There was an overall agreement to proceed with the revised Section 29 as drafted, taking into account the specific scope exemption for government grants.

Additional seven issues outside of RFI

The Staff presented the following issues together with the proposed amendments:

  1. Offsetting deferred tax assets and liabilities – the Staff recommended to modify Section 29 to clarify that the offset would not be required if significant detailed scheduling was required in order to simplify requirements of the IFRS for SMEs.
  2. Subsidiaries acquired with an intention to sell – the Staff proposed to clarify the wording saying that the exemption from consolidation applied to all subsidiaries acquired with the intention of sale or disposal within one year. (At the moment the text talks about ‘a subsidiary’.)
  3. Leases with an interest rate variation clause linked to market interest rates – under current IFRS for SMEs a lease with an interest rate variation clause linked to market interest rates (e.g. LIBOR) is within the scope of Section 12 Other Financial Instrument Issue. The Staff proposed that these leases should be within the scope of Section 20 Leases.
  4. Accounting for the liability element of a compound financial instrument – at the moment the liability component is always accounted for using the amortised cost method even when, had it been a stand-alone instrument, it would have been accounted for at FVTPL under Section 12. The Staff proposed to ratify this by saying that the liability component of a compound instrument should be accounted for consistently with the overall guidance on financial liabilities.    
  5. Group share-based payments – the Staff proposed to incorporate the IASB’s amendments to IFRS 2 Group Cash-settled Share-Based Payment Transactions (issued in 2009) that clarified that the scope of IFRS 2 and the accounting for group cash-settled share-based payment transactions in the separate or individual financial statements of the entity receiving goods or services.  
  6. Transactions in which the entity cannot identify specifically some or all of the goods or services – IFRS 2.13A deals with scenarios where the goods or services received by the entity appear to have a lower fair value than the value of the equity instruments granted (or liability incurred) by the entity. Currently IFRS for SMEs deals with similar situations but only for government-mandated plans. The Staff proposed to ratify this but saying that the situations were not restricted to government-mandated plans.
  7. Measurement of employee share options – currently the IFRS for SMEs requires use of option pricing models for share options. Some people believed that the use of the option pricing models was too difficult for entities that were not publicly traded. The Staff believed that other valuation techniques, e.g. use of intrinsic value, may provide some relief.

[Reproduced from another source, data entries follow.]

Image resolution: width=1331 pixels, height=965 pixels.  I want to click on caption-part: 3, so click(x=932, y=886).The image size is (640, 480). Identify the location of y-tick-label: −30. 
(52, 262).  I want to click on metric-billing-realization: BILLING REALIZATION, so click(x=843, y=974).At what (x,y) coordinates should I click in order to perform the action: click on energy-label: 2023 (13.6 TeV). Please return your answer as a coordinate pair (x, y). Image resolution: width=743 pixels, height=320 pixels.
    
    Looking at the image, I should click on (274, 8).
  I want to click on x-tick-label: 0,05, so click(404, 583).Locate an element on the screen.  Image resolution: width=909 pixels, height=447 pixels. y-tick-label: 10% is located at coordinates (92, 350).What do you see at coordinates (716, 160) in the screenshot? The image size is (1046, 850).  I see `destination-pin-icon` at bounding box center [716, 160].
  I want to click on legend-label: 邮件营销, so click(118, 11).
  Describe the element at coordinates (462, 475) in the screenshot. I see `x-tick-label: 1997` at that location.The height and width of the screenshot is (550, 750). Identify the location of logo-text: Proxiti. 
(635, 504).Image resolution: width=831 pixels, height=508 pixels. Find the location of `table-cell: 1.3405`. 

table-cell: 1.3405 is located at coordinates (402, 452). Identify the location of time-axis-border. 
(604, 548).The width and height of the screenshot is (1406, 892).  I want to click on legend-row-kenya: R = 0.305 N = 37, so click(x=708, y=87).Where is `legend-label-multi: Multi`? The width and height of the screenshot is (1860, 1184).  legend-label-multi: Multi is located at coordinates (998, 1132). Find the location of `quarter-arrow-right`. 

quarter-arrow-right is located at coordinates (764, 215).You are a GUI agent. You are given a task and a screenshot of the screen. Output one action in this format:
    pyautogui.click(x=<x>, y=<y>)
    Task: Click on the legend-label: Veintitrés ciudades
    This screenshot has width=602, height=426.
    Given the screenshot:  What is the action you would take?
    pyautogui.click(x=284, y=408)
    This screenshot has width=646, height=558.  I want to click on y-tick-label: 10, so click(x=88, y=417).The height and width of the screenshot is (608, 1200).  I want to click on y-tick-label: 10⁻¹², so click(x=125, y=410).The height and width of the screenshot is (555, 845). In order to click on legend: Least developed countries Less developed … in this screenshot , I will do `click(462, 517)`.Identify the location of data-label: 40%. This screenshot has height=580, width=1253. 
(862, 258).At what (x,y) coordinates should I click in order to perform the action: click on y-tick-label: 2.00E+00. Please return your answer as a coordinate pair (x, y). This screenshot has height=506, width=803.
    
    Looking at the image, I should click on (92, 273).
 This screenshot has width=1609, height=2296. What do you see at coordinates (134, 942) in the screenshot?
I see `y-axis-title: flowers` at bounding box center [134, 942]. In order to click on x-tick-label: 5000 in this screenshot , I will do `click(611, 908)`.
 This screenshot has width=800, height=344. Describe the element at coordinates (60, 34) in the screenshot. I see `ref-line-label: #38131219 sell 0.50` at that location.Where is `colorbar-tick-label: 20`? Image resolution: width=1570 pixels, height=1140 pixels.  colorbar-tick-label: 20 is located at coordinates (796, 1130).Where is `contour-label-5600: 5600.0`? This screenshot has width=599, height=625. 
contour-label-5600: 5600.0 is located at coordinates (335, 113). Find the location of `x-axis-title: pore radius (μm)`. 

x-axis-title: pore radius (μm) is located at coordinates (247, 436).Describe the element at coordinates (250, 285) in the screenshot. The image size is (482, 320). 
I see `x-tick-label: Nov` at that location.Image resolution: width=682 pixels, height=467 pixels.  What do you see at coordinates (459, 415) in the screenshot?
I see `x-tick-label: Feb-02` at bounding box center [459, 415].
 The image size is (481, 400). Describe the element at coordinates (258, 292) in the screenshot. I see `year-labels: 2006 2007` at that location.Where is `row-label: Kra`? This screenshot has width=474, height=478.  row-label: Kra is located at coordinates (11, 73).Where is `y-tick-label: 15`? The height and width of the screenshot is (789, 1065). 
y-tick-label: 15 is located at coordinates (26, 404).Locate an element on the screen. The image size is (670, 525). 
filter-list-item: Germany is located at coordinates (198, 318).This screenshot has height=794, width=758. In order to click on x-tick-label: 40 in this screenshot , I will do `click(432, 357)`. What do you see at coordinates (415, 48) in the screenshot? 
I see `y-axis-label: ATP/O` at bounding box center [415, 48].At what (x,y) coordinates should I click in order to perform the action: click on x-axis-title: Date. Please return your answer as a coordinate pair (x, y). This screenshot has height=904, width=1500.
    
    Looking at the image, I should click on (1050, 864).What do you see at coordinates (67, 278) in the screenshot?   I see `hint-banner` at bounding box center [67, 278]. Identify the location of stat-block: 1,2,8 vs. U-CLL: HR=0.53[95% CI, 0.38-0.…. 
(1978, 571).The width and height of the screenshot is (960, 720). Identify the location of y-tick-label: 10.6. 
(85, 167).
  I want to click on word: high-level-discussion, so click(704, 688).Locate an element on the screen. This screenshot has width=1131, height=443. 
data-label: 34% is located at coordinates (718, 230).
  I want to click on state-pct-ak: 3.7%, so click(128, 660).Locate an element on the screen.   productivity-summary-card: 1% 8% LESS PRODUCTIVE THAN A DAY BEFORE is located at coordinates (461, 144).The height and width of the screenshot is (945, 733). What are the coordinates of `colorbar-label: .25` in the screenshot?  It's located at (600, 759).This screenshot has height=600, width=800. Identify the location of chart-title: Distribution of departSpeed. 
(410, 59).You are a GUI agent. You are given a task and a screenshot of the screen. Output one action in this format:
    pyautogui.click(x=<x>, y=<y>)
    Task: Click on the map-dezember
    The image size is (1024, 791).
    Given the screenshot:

The Board agreed with the Staff proposals in respect of the first six issues without any discussion.

There was some discussion about Issue 7 Measurement of employee share options (please see above). In respect of Issue 7 several Board members believed that there should not be any special measurement relief for SMEs. If some further guidance could be provided it should be provided in education materials. When put to vote, the majority of the Board members agreed not to proceed with the measurement relief.  

The Board agreed with all Staff proposals/suggested amendments in respect of the first six issues and decided not to proceed with Issue 7.